● 作業内容
台湾の人権教育についての文章のうち、「台湾は、近代化の過程では日本」で始まり「や教員の研修活動も行われた。」までの部分を、「人権教育」を「人権学習」に置き換えて書き直してください。

● 元の文書
---*---

台湾は、近代化の過程では日本の影響を深く受けたが、自由・民主主義・人権の発展については、一歩づつ自分たちで道を開いた。ここで、台湾の人権推進の歩みを簡単に説明し、「生活から人権を学ぶ」という台湾の経験を紹介することで、読者に台湾の人権教育について理解を深めてもらいたい。
独裁に対する運動から
台湾社会は、異民族である日本の統治に反対し、1949年に国民党が台湾へ移った後は、一党独裁になり、人権保障と民主政治のために運動して来た。ある意味で、それも一つの人権教育となった。その例として1950年代の雑誌『自由中国』や1970年代の非合法の反政府集会や政治活動がある。とはいえ、組織的に人権教育を推進するようになるのは、1987年の戒厳令解除後のことである。民主主義と人権保障を得るための政治改革や社会運動が広がった影響で、教育改革を求める声が起きた。教育改革では、「人々が教育権の主体であること」や「体罰の廃止」などを要求する訴えがおこり、「国連人権教育10年」(1995-2004)が提唱され、社会全般で人権教育が重視されるようになった。学界では、1995年に東呉大学政治学部が「国連と国際人権保障」、「人権思想と問題」、「ジェンダー政治学」、「環境保護政治」などの授業を開講した。民間の人権団体も人権教育の推進を重視しはじめた。1996年に柏楊氏が創立した「人権教育基金会」は、民間ではじめて人権教育を主旨とした組織である。書籍の出版に加え、「中学生の人権教育キャンプ」や教員の研修活動も行われた。
人権教育が教育活動に位置づく
教育改革が盛り上がり、民間団体は、「学生が主体であること」、「保護者の参加と選択」を尊重することを求め、遂に政府を動かすプレッシャーとなった。改革の要求に応えて、政府は、「教育権の主体は人々である」という内容の教育基本法を制定する他、教員の多角化をめざした養成、小中学校のカリキュラム改革、学校単位での自主管理、保護者の参加、学生の教育を受ける権利などの課題を検討した。1998年、教育部は「国民教育段階九年一貫課程総綱綱要」(Taiwanese National Curriculum Guidelines-Grade1-9 Curriculum Guidelines)を公表し、人権教育を重要課題の一つとした。また、2000年に公表した「同暫定版」では、人権教育を非正規の講義ではなく、正規学習の領域に組み入れることを確定した。2001年9月から、台湾各地の国民中小(中学校、小学校)は人権の核心的な概念をカリキュラムと教育活動に組み入れ、人権教育を推進した。

---*---

● 与えられた資料
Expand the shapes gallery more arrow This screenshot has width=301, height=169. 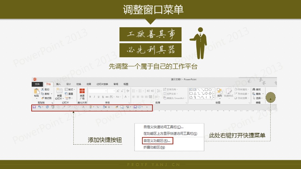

---*---

● 以下が出力
台湾は、近代化の過程では日本の影響を深く受けたが、自由・民主主義・人権の発展については、一歩づつ自分たちで道を開いた。ここで、台湾の人権推進の歩みを簡単に説明し、「生活から人権を学ぶ」という台湾の経験を紹介することで、読者に台湾の人権学習について理解を深めてもらいたい。
独裁に対する運動から
台湾社会は、異民族である日本の統治に反対し、1949年に国民党が台湾へ移った後は、一党独裁になり、人権保障と民主政治のために運動して来た。ある意味で、それも一つの人権学習となった。その例として1950年代の雑誌『自由中国』や1970年代の非合法の反政府集会や政治活動がある。とはいえ、組織的に人権学習を推進するようになるのは、1987年の戒厳令解除後のことである。民主主義と人権保障を得るための政治改革や社会運動が広がった影響で、教育改革を求める声が起きた。教育改革では、「人々が教育権の主体であること」や「体罰の廃止」などを要求する訴えがおこり、「国連人権学習10年」(1995-2004)が提唱され、社会全般で人権学習が重視されるようになった。学界では、1995年に東呉大学政治学部が「国連と国際人権保障」、「人権思想と問題」、「ジェンダー政治学」、「環境保護政治」などの授業を開講した。民間の人権団体も人権学習の推進を重視しはじめた。1996年に柏楊氏が創立した「人権学習基金会」は、民間ではじめて人権学習を主旨とした組織である。書籍の出版に加え、「中学生の人権学習キャンプ」や教員の研修活動も行われた。